1019. Next Greater Node In Linked List.py

1019. Next Greater Node In Linked List
Medium/694/43

We are given a linked list with head as the first node.
Let's number the nodes in the list: node_1, node_2, node_3, ... etc.

Each node may have a next larger value:
for node_i, next_larger(node_i) is the node_j.val
such that j > i, node_j.val > node_i.val, and j is the smallest possible choice.
If such a j does not exist, the next larger value is 0.

Return an array of integers answer, where answer[i] = next_larger(node_{i+1}).

Note that in the example inputs (not outputs) below, arrays such as [2,1,5]
represent the serialization of a linked list with a head node value of 2, second
node value of 1, and third node value of 5.

Example 1:
Input: [2,1,5]
Output: [5,5,0]

Example 2:
Input: [2,7,4,3,5]
Output: [7,0,5,5,0]

Example 3:
Input:  [1,7,5,1,9,2,5,1]
Output: [7,9,9,9,0,5,0,0]

Note:
1 <= node.val <= 10^9 for each node in the linked list.
The given list has length in the range [0, 10000].

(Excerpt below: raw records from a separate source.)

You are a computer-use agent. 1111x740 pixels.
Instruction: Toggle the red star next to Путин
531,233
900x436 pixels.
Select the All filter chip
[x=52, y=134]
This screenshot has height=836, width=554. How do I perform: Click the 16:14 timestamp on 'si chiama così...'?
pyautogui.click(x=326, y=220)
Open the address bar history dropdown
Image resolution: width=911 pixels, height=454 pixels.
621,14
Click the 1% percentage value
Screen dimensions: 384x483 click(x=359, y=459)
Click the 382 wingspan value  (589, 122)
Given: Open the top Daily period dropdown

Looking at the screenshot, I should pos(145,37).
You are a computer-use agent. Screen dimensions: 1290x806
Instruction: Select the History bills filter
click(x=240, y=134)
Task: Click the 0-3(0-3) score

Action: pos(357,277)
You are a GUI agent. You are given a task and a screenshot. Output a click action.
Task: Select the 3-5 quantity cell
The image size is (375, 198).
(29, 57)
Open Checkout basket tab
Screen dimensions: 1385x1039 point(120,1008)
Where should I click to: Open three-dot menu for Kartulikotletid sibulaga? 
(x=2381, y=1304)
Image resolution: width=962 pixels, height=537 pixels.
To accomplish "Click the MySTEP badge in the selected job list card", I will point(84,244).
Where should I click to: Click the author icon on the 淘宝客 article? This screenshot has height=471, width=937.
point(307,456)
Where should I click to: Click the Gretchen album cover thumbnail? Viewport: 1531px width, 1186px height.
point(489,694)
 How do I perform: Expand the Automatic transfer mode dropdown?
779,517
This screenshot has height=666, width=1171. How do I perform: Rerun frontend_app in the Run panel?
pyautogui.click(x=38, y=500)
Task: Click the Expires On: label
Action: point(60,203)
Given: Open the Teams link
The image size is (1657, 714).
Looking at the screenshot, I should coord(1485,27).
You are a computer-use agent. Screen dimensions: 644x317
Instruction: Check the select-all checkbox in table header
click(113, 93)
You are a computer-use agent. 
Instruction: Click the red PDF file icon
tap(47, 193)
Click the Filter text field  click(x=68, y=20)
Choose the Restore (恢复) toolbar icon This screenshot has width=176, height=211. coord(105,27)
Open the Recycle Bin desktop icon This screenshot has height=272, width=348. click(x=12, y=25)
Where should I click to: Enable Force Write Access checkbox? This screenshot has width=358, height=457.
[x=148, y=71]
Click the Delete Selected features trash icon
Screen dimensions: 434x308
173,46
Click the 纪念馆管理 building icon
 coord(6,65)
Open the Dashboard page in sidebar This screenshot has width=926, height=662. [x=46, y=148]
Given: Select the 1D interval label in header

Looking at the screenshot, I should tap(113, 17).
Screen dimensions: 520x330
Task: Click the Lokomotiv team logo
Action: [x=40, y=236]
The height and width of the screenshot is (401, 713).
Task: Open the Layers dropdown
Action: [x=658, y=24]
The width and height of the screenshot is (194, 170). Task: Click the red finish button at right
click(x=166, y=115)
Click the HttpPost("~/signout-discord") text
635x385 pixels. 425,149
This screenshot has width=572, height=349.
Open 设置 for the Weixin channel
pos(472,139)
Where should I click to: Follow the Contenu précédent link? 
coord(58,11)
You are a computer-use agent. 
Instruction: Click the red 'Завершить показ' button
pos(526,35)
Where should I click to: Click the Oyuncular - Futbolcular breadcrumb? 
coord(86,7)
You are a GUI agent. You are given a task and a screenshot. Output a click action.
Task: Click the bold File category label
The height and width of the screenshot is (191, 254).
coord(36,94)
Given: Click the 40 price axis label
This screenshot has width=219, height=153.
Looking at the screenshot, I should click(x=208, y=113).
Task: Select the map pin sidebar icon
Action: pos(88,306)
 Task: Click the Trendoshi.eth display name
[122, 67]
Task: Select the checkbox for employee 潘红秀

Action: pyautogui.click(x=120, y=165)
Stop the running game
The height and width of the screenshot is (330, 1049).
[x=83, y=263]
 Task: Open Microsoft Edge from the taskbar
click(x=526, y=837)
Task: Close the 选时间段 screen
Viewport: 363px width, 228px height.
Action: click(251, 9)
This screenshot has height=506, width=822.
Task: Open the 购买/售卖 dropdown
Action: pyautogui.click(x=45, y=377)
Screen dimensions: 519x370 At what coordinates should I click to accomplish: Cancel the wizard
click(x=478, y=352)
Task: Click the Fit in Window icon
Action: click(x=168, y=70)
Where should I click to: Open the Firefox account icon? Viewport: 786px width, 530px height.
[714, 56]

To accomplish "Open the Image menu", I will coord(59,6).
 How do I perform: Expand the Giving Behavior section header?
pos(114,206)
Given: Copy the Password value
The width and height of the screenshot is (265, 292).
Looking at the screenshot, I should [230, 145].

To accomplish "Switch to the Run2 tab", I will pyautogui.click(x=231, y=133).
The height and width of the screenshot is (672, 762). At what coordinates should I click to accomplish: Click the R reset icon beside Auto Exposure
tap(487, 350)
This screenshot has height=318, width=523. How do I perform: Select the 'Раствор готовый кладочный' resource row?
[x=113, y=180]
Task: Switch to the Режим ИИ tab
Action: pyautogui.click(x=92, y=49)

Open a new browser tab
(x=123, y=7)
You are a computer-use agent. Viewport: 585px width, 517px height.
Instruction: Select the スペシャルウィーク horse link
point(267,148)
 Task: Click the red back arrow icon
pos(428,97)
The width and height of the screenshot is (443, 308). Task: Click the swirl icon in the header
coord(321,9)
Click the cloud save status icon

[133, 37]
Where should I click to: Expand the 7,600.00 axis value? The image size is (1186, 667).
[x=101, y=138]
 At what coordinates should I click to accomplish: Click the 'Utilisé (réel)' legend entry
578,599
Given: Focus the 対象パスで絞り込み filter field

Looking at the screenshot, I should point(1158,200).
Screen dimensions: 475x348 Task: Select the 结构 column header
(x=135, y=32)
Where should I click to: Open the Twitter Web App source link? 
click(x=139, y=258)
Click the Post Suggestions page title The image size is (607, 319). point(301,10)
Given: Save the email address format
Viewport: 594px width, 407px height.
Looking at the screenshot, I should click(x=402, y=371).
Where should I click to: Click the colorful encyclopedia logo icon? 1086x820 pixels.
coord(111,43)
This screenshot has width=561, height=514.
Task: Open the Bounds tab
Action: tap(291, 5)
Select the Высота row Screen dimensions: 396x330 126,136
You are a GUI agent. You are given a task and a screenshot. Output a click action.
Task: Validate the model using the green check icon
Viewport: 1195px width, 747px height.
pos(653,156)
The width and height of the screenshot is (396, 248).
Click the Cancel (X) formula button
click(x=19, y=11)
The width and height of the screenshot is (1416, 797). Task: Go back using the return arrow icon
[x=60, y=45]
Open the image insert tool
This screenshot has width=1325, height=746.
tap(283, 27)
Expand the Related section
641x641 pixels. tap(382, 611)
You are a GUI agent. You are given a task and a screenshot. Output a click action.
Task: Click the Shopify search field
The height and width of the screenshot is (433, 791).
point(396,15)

# Definition for singly-linked list.
# class ListNode:
#     def __init__(self, val=0, next=None):
#         self.val = val
#         self.next = next
"""
1. Naive:
for each node i, for loop from i to the end. Time: O(n^2), Space O(1)

2. Stack? Maintain a monotonic decreasing stack (value, index)
Push the current element onto the stack if:
- the stack is emtpy, or
- curr is less than or equal to the top element
If curr is greater than the top element, then pop until curr is less than
or equal to the top element (or the stack is empty). Then add curr to the stack.
"""

class Solution:
    def nextLargerNodes(self, head: ListNode) -> List[int]:
        # Replicate the linked list to a list
        a = []
        curr = head
        while curr:
            a.append(curr.val)
            curr = curr.next
        # Maintain a decreasing stack of (value, index)
        s = []
        res = [0] * len(a)
        for i in range(len(a)):
            if not s or a[i] <= s[-1][0]:
                s.append((a[i], i))
            if a[i] > s[-1][0]:
                while s and a[i] > s[-1][0]:
                    top = s.pop()
                    res[top[1]] = a[i]
                s.append((a[i], i))
        return res

# We can also do this without converting to a list

class Solution:
    def nextLargerNodes(self, head: ListNode) -> List[int]:
        i = 0
        n = 0
        curr = head
        while curr:
            curr = curr.next
            n += 1
        s = []
        res = [0] * n
        curr = head
        while curr:
            if not s or curr.val <= s[-1]['val']:
                s.append({'val': curr.val, 'idx': i})
            if curr.val > s[-1]['val']:
                while s and curr.val > s[-1]['val']:
                    top = s.pop()
                    res[top['idx']] = curr.val
                s.append({'val': curr.val, 'idx': i})
            curr = curr.next
            i += 1
        return res

# Concise version

def nextLargerNodes(self, head):
    res = []
    stack = []
    while head:
        while stack and head.val > stack[-1][1]:
            res[stack.pop()[0]] = head.val
        stack.append([len(res), head.val])
        res.append(0)
        head = head.next
    return res